The same four listeners participated in Experiment II. The stimuli and procedure used in the current experiment were identical to Experiment I except that on one fourth of the trials, determined at random, the listeners’ responses were discarded and random responses were assigned. This manipulation was introduced as a simulation of frequent inattention during the experiment.
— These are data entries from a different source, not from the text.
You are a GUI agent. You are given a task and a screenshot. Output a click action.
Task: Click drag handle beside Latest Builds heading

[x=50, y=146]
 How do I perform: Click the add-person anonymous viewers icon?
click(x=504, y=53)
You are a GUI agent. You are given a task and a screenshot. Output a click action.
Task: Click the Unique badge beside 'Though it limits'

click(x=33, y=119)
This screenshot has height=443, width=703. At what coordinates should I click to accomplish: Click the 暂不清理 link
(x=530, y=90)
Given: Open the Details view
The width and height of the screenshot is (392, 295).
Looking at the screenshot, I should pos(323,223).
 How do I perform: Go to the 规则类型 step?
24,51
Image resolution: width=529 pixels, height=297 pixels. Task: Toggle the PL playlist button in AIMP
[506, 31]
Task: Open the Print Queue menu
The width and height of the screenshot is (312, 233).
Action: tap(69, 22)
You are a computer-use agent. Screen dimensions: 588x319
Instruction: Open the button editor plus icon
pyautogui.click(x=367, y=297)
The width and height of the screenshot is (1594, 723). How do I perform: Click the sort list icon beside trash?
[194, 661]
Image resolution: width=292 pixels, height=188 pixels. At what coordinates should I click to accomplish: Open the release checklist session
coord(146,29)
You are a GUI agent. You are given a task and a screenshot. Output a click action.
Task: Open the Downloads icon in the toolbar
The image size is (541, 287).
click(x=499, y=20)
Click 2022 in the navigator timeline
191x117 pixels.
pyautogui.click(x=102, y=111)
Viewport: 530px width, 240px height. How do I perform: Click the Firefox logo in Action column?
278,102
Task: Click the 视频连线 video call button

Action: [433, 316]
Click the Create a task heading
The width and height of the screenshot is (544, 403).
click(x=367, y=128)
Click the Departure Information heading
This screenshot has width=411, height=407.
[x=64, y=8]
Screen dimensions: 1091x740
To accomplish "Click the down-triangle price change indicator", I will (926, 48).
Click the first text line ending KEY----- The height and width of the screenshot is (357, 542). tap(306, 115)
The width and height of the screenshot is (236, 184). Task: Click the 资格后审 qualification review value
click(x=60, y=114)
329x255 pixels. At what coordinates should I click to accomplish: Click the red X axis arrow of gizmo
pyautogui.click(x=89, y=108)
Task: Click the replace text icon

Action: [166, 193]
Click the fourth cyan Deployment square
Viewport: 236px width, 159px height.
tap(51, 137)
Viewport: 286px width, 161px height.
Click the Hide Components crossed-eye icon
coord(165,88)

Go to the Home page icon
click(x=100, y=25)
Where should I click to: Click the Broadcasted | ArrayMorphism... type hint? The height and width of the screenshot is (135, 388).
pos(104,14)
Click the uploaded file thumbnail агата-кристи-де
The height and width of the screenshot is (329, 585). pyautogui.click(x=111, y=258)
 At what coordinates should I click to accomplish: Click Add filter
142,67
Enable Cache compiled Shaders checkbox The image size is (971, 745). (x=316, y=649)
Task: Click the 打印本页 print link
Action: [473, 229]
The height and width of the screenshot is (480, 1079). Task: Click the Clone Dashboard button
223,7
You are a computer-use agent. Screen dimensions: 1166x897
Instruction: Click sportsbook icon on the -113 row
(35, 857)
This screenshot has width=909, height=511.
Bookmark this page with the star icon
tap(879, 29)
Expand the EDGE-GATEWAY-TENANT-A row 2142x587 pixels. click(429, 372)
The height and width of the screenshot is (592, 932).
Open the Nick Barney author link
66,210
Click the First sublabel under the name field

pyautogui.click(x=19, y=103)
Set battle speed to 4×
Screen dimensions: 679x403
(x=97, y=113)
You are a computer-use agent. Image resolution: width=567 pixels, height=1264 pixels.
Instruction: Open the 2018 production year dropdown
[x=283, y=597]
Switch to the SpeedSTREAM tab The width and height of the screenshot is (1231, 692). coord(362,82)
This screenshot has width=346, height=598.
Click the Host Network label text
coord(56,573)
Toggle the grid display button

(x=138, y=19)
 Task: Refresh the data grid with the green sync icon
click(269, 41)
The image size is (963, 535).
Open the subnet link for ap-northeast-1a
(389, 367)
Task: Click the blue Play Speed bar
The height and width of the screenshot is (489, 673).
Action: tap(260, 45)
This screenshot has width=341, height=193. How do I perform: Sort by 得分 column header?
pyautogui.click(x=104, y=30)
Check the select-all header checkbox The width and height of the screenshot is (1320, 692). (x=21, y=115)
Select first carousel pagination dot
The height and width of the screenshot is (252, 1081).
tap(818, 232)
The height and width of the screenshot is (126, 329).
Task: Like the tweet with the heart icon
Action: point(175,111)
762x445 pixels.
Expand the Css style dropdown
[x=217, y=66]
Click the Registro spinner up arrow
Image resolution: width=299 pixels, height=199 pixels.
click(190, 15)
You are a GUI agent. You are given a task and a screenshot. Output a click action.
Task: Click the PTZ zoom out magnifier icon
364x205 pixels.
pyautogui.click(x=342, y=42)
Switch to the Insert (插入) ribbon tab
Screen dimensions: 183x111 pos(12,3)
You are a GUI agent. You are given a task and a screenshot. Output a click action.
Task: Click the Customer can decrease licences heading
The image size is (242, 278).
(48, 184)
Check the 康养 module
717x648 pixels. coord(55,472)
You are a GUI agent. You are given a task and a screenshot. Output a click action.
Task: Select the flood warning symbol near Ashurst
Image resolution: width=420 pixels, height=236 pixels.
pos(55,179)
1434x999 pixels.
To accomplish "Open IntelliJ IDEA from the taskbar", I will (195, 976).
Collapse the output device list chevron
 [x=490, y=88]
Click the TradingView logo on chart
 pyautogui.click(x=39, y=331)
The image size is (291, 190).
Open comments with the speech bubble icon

Because during these inattention trials the correctness was determined at random, the maximum proportion correct was bounded by 0.875 instead of 1. Therefore, the λ parameter was expected to be at least 0.125.

For each listener, best estimates of the psychometric-function parameters were calculated, which were used as references to assess the accuracy provided by the three procedures. In contrary to Experiment I, these best estimates were not obtained using the pooled data across procedures and repetitions. Because the expected lapse rates were very high, even pooling all the collected data for each listener (1200 trials) would not guarantee a reliable estimate of the psychometric function. When fitting the logistic psychometric function to the pooled data from Experiment II using the psignifit routine, the confidence intervals of the parameters were sometimes extremely large. On the other hand, when performing the same analyses to the pooled data from Experiment I, much narrower confidence intervals were obtained. Therefore, the best parameter estimates of Experiment II were derived from the best estimates obtained using the pooled data in Experiment I. Let p₁ be the best estimated psychometric function in Experiment I, the best psychometric-function estimate in Experiment II was given by:

p_{2} (α_{2}, β_{2}, λ_{2}, x) = 0.75 \cdot p_{1} (α_{1}, β_{1}, λ_{1}, x) + 0.25 \cdot 0.5.

(5)

Consequently, the best parameter estimates for the two experiments followed the relationship: α₂ = α₁, β₂ = β₁, and λ₂ = 0.75λ₁+0.125. To assess the goodness of the estimates, repeatability, and rate of convergence (|φ_r,k,₂₀₀ -φ_k |, R, and D_n) were calculated, respectively, following the same procedure as in Experiment I.

Results and Discussion

The derived best parameter estimates and the estimates from the three procedures for the two repetitions are listed in different columns in Table 3. Results are arranged as in Table 1. Comparing across the three procedures, poor parameter estimates (asterisks) occurred less frequently for the UML procedure (4 out of 24 occasions) than the entropy (6 out of 24 occasions) and up-down (12 out of 24 occasions) procedures. The UML procedure was more successful in estimating the α and β parameters compared to the other two procedures. Compared to the results from Experiment I (Table 1), the parameter estimates were more variable and the total number of the poor estimates was higher in Experiment II. For example, for listener S1, the estimates provided by the up-down procedure in the current experiment did not at all resemble the best estimates. The α estimates were about 20 dB and 13 dB in the two repetitions while the expected α value based on the results from Experiment I was approximately 6 dB. These results suggested that introducing frequent lapses of attention brought difficulties to the procedures. Among the three procedures tested, the UML procedure seemed to be the most resistant to inattention.

Table 3.

The threshold (α), slope (β), and lapse rate (λ) parameters estimated for individual listeners for the two repetitions of Experiment II. Parameters were estimated using three different procedures: (1) the up-down staircase procedure (up-down), (2) the entropy-based Bayesian procedure (entropy), and (3) the updated maximum-likelihood procedure (UML). The asterisks indicate the poor estimates (see the criterion of Equation 2).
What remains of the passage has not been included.